Nigeria imports $5.26bn generators, others

Nigeria imports $5.26bn generators, others

Nigeria spent $5.26bn importing electric generating sets, electric transformers, vacuum cleaners, hair clippers, and other electrical machinery and equipment in 2020 and 2021, according to data from the International Trade Centre.

In a recent report, the National Bureau of Statistics disclosed that Nigeria gets 48.6 per cent of its electricity needs from generators powered by petrol, diesel, and gas.

The statistics body revealed that the national grid provided 51.2 per cent of the nation’s power needs, leaving many citizens to depend on generators for electricity.

The data from the ITC revealed that the nation spent $5.26bn to supplement its electricity and electrical needs. It stated that electrical machinery and equipment and parts imported included electric motors and generators; electric generating sets and rotary converters; electrical transformers, static converters, e.g. rectifiers, and inductors; vacuum cleaners, including dry cleaners and wet vacuum cleaners; electromechanical domestic appliances; electric shavers, hair clippers and hair-removing appliances.

They also included electrical ignition; portable electric lamps; industrial or laboratory electric furnaces and ovens; microphones and stands; sound recording or sound reproducing apparatus; video recording or reproducing apparatus; monitors and projectors; electrical signalling, safety or traffic control equipment for railways, tramways, roads, inland waterways, parking facilities, and port installations or airfields.

Others include electrical apparatus for switching or protecting electrical circuits, or for making connections to or in electrical circuits; boards, panels, consoles, desks, cabinets and other bases.

Top countries that supplied the equipment to Nigeria included China, India, United Kingdom, Germany, and Hong Kong.

According to a report by Stears Business, over 40 per cent of households in Nigeria own and use generators and spend about $14bn annually to fuel them.

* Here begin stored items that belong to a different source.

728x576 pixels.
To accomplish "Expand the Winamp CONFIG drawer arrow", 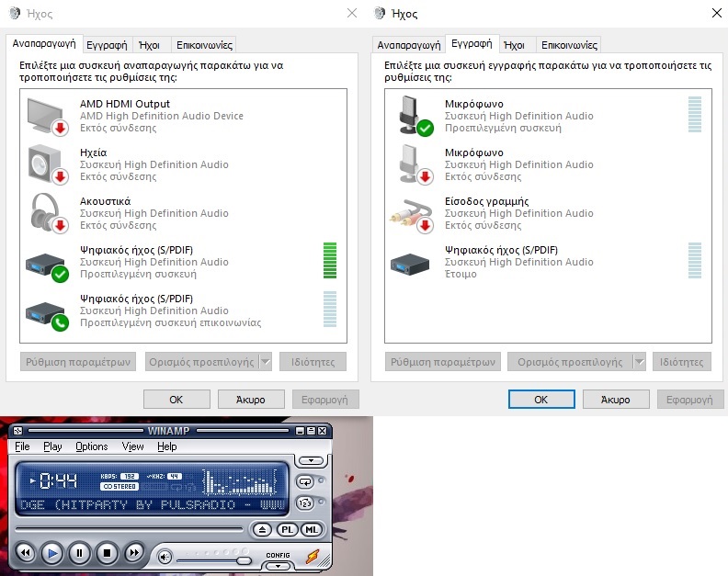I will [x=278, y=566].
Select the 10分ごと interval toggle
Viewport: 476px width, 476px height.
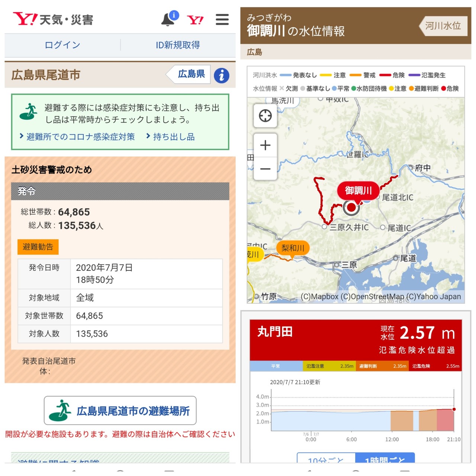[326, 459]
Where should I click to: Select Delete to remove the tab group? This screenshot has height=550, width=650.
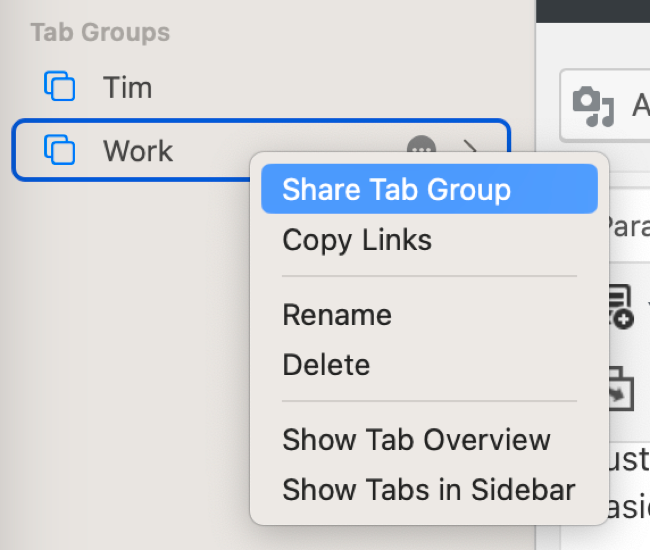pyautogui.click(x=326, y=365)
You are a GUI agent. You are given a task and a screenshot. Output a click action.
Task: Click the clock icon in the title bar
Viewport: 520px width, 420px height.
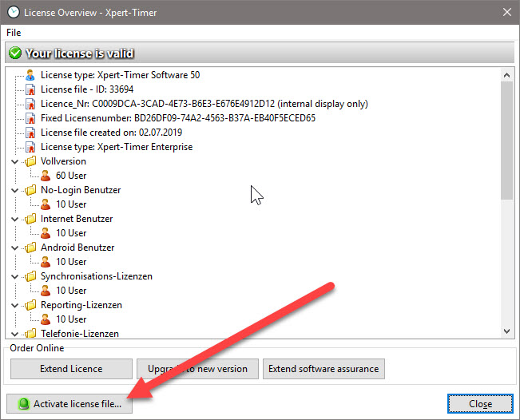click(11, 11)
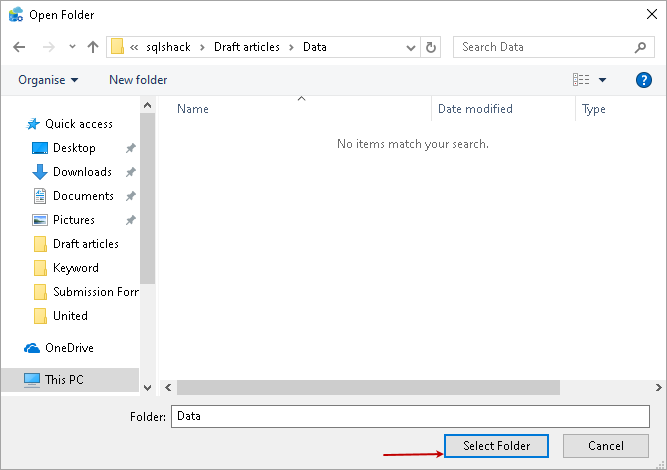Select This PC in navigation pane
This screenshot has width=667, height=470.
(64, 380)
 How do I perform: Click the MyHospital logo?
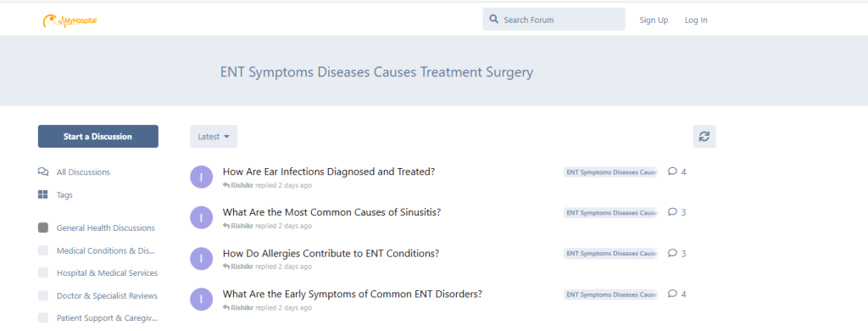[x=70, y=21]
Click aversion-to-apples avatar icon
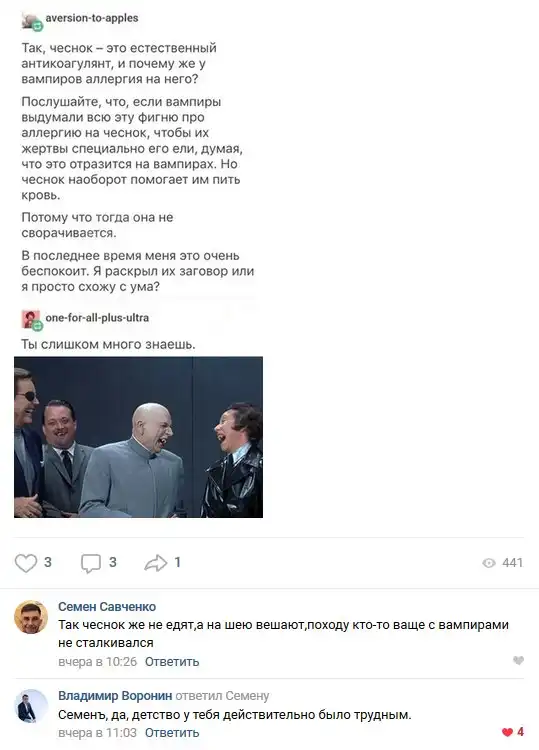This screenshot has height=750, width=539. tap(32, 21)
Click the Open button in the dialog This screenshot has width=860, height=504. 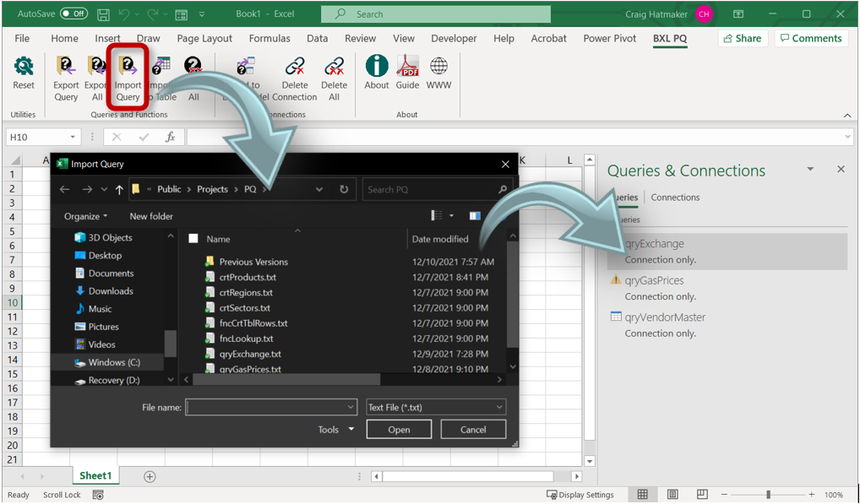(399, 429)
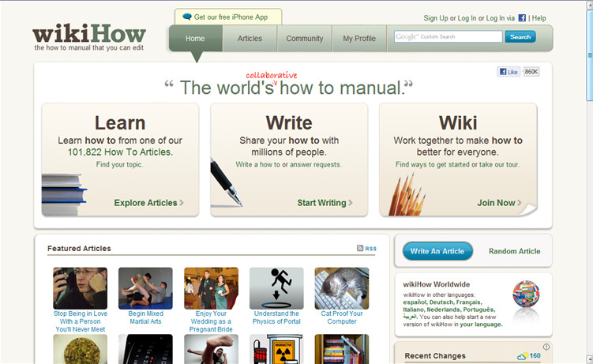Focus the Google Custom Search field

click(448, 37)
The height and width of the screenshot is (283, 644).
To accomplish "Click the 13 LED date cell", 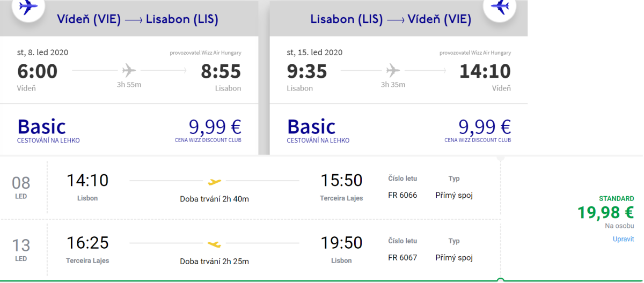I will point(21,249).
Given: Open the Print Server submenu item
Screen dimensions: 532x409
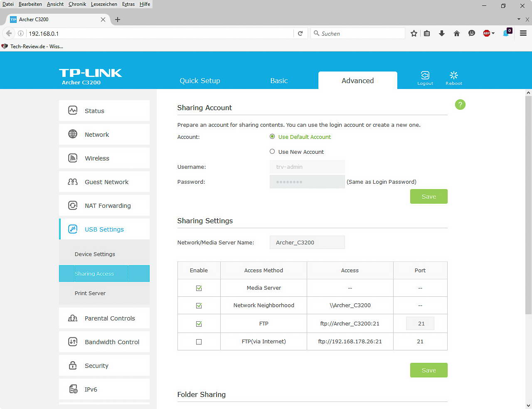Looking at the screenshot, I should (90, 293).
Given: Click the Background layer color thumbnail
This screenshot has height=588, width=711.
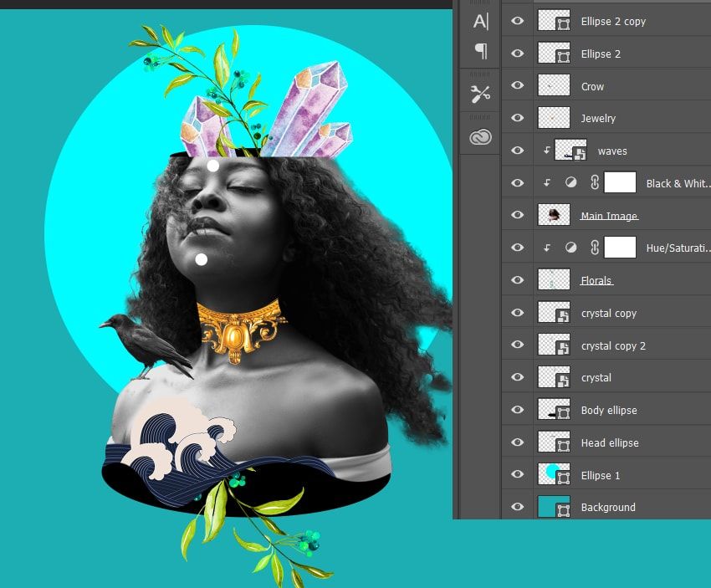Looking at the screenshot, I should (553, 507).
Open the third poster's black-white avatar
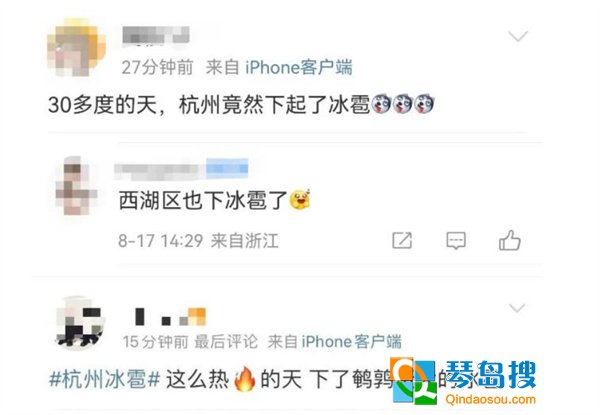Screen dimensions: 600x415 (x=79, y=322)
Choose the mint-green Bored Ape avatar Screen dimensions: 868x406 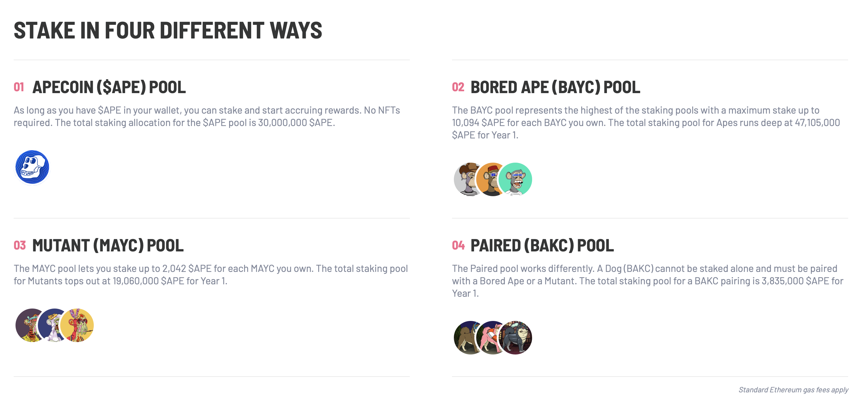point(515,179)
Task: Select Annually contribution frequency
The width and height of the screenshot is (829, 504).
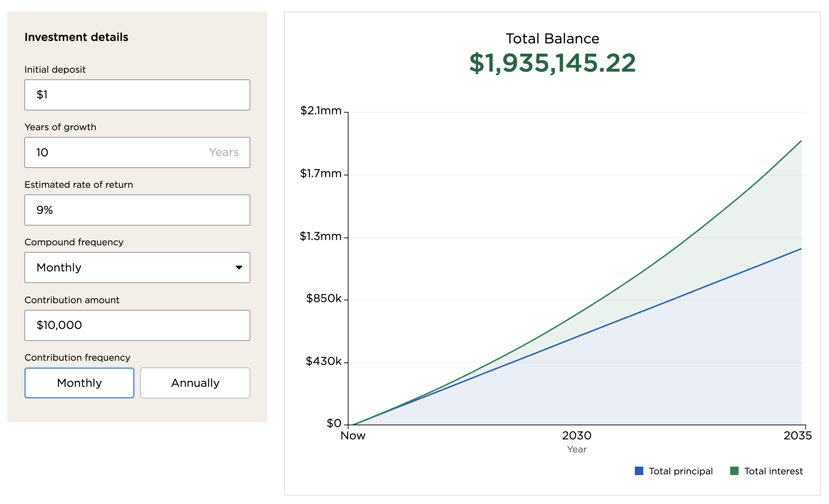Action: coord(195,383)
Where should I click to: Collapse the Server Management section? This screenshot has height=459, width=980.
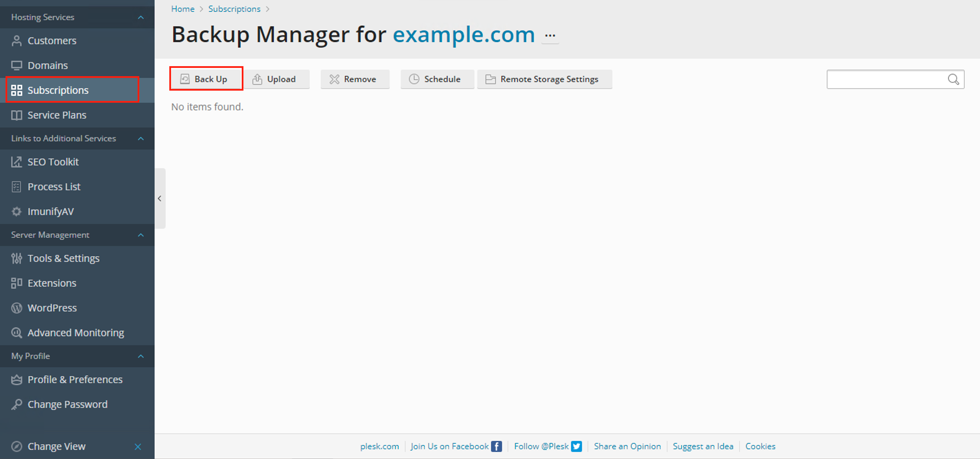[141, 235]
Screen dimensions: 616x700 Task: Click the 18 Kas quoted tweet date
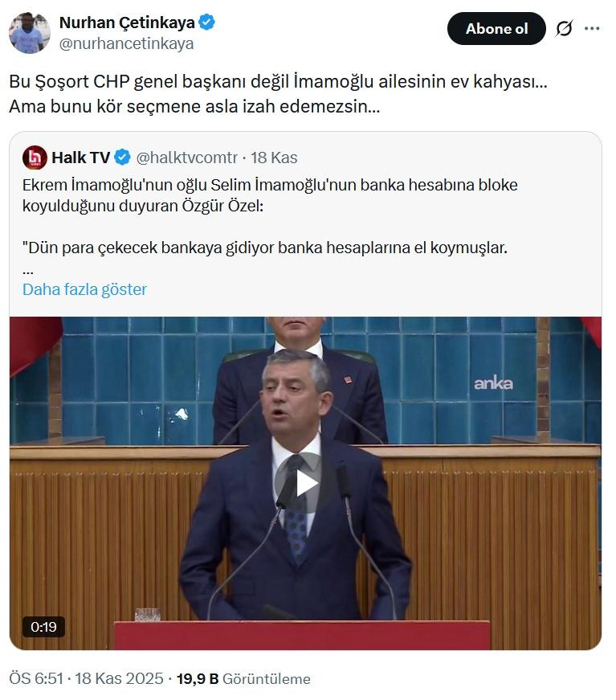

The report titled, “Nigeria’s State of Power: Electrifying the Nation’s Economy,” said, “Nigerian households, on average, have electricity in their homes for 15 to 18 hours each day. Of that, 44 per cent (or 6.8 hours) is self-supplied by generators.

“And this differs by geography. In a state like Taraba, only 19 per cent of households report having electricity. Over 40 per cent of Nigerian households own generators and bear the associated costs. First, the cost of purchasing generators – an estimated $500m between 2015 and 2019, higher than the proposed capital expenditure in Nigeria’s 2022 budget.

“There is also the cost of powering these generators. Sources and estimates vary widely, but the African Development Bank estimated that Nigerians spend $14bn fuelling petrol- or diesel-powered generators.”

The report explained that low petrol prices ensures that small petrol generators are attractive to households and micro, small and medium enterprises).

According to the World Bank, about 43 per cent of Nigeria’s population (85 million people) lack access to its electricity grid. This is the largest energy-access deficit in the world.

It stated that a lack of reliable power in the nation is responsible for annual economic losses estimated at five to seven per cent of GDP—at a cost of $25bn. It estimated that there were over 22 million gasoline generators powering about 26 per cent of all households and 30 per cent of MSMEs in the nation.

Commenting on the importation of electrical machineries, associate professor of Economics at the Pan Atlantic University, Olalekan Aworinde, said, “The implication of this is many. For instance, foreign exchange management, all those goods were paid for in dollars.

“And this tells us that there is no demand for the naira, which is one of the reasons why there is constant depreciation of the naira because, by the time they buy these goods, they have to pay in dollars. And this depletes the foreign exchange reserves of the nation.

“Although, we also need to ask ourselves if we have the technical know-how to produce some of these things. What is the quality of the locally produced ones and where are the sources of the raw materials for local production?”